Marie Louise went down to breakfast in a room like a smoky tunnel where the lights burned sickly. She was in a murky and suffocating humor, but Sir Joseph was strangely content for the hour and the air. He ate with the zest of a boy on a holi-morn, and beckoned her into his study, where he confided to her great news:

“Nicky telephoned me. He brings wonderful news out of America. Big business he has done. He cannot come yet by our house, for even servants must not see him here. So you shall go and meet him. You take your own little car, and go most careful till you find Hyde Park gate. Inside you stop and get out to see if something is matter with the engine. A man is there––Nicky. He steps in the car. You get in and drive slowly––so slowly. Give him this letter––put in bosom of dress not to lose. He tells you maybe something, and he gives you envelope. Then he gets out, and you come home––but carefully. Don’t let one of those buses run you over in the fog. I should not risk you if not most important.”

Marie Louise pleaded illness, and fear of never finding the place. But Sir Joseph stared at her with such wonder and pain that she yielded hastily, took the envelope, folded it small, thrust it into her chest pocket and went out to the garage, where she could hardly bully the chauffeur into letting her take her own car. He put all the curtains on, and she pushed forth into obfuscation like a one-man submarine. There was something of the effect of moving along the floor 38 of the sea. The air was translucent, a little like water-depths, but everything was a blur.

Luck was with her. She neither ran over nor was run over. But she was so tardy in finding the gate, and Nicky was so damp, so chilled, and so uneasy with the apparitions and the voices that had haunted him in the fog that he said nothing more cordial than:

“At last! So you come!”

He climbed in, shivering with cold or fear.
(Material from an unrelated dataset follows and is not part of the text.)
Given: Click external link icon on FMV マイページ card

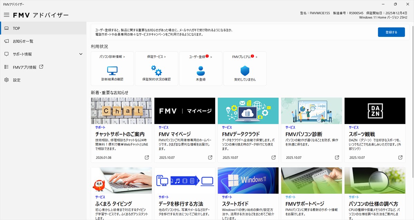Looking at the screenshot, I should point(210,158).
And she ran the car a little farther into the nebulous depths. She gave him the letter from Sir Joseph and took from him another.

Nicky did not care to tarry.

“I should get back to my house with this devil’s cold I’ve caught,” he said. “Do you still have no sun in this bedamned England?”

The “you” struck Marie Louise as odd coming from a professed Englishman, even if he did lay the blame for his accent on years spent in German banking-houses.

“How did you find the United States?” Marie Louise asked, with a sudden qualm of homesickness.

“Those United States! Ha! United about what? Money!”

“I think you can get along better afoot,” said Marie Louise, as she made a turn and slipped through the pillars of the gate.

Au revoir!” said Nicky, and he dived out, slamming the door back of him.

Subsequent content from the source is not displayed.